In many companies, planning is not taken seriously. Nobody believes in planning and nobody believes the current assessment of the situation. Statistics describing that 90% of all projects fail, i.e. take longer or turn out to be more costly than planned, forget one fact: the planning was already completely unrealistic at the start of the project.
But why is that?
The plans are often wishful thinking and purely optimistic assumptions. But plans can also take a certain direction for corporate policy reasons, so as not to make management nervous. These are some of the reasons for low acceptance of project planning, but usually another circumstance is not taken into account enough:
Planning is prediction - and it can never be accurate. Ignoring this fact, planning data cannot be stored inaccurately in most applications. The software used forces accurate data on users, no matter how far in the future projects and their work are. The result is a sham accuracy that has absolutely nothing to do with reality. Thus, the estimate "in April" becomes the exact 1st of April or an effort estimate of 150-200 person-days becomes 175 person-days. But not because this would be realistic, but because the conventions of the software used demand it of the PMO.
This pseudo planning is of course checked in reality by the people involved and recognized as unrealistic. Thus, it no longer makes sense for the people in the company to believe this planning and to act accordingly. The planning is therefore ignored. A condition that is disastrous for a PMO, because the PMO naturally lives from its credibility.

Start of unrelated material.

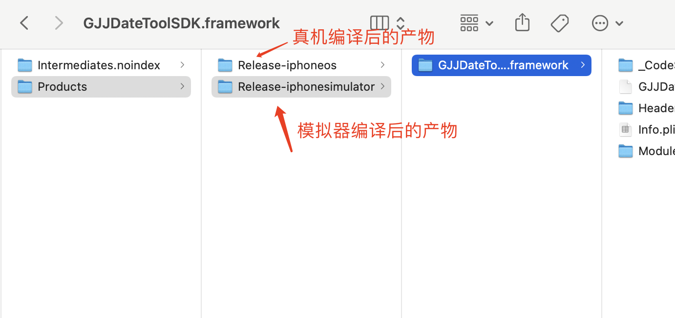
Task: Click the Info.plist file icon
Action: pyautogui.click(x=625, y=130)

The PMO software Can Do is the only system in the market that is able to accept inaccurate data and deal with it perfectly. It is not primarily a matter of being able to record in the system a milestone on "sometime in May" or an effort estimate with "let's say 20 - 30 person days", but how the software handles it. Such information is the nightmare of all software developers, because it strongly suggests a so-called exponential factor. Due to the imprecision there are many variants of the future. The above-mentioned milestone can be reached on the first of May, the second of May, the third of May, and so on. Everything in the interval from the first day in May to the last day in May is acceptable in planning.
If the milestone were placed on the first of May - because the software used only allows accurate inputs - the second of May would be a deviation that would have an impact in the PMO. Is a project a failure if a milestone is met one day later than it was planned 2 years ago? While this may well be the case depending on the project and industry, it is rare in practice.

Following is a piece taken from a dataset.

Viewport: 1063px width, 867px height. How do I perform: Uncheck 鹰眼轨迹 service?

Can Do's AI can handle this imprecise data - intervals - and calculates (in real time) all variants of all futures. In addition, the AI estimates the probability of occurrence of all these futures, weighting the risk of occurrence.
This sounds complicated, and it is. But the team in the PMO doesn't have to deal with it. The advantage of being able to include even imprecise data saves discussions and greatly increases the credibility of the PMO's analyses. Experts who are asked for estimates (be it times, efforts or costs) express the current state of knowledge by their inaccurate values.
This information is valuable and must not be lost. Converting it into an exact pseudo-value because Excel® or another system demands exact data is not acceptable and is not appreciated by these same experts.
On this basis, the PMO now analyzes, evaluates and documents the information. If the real data of the experts is used, this data is believed. If this data is falsified, it is not.
The advantage is therefore clear: The PMO lives from the credibility of its analyses and actions. This credibility can only be achieved with modern systems such as Can Do.
Can Do, the platform / PMO software for the entire project environment with all its roles, plays out its advantages particularly in the Project Management Office. Above all, the forward-looking PM software with AI helps the PMO to (regain) the importance it deserves as the decisive authority in project management.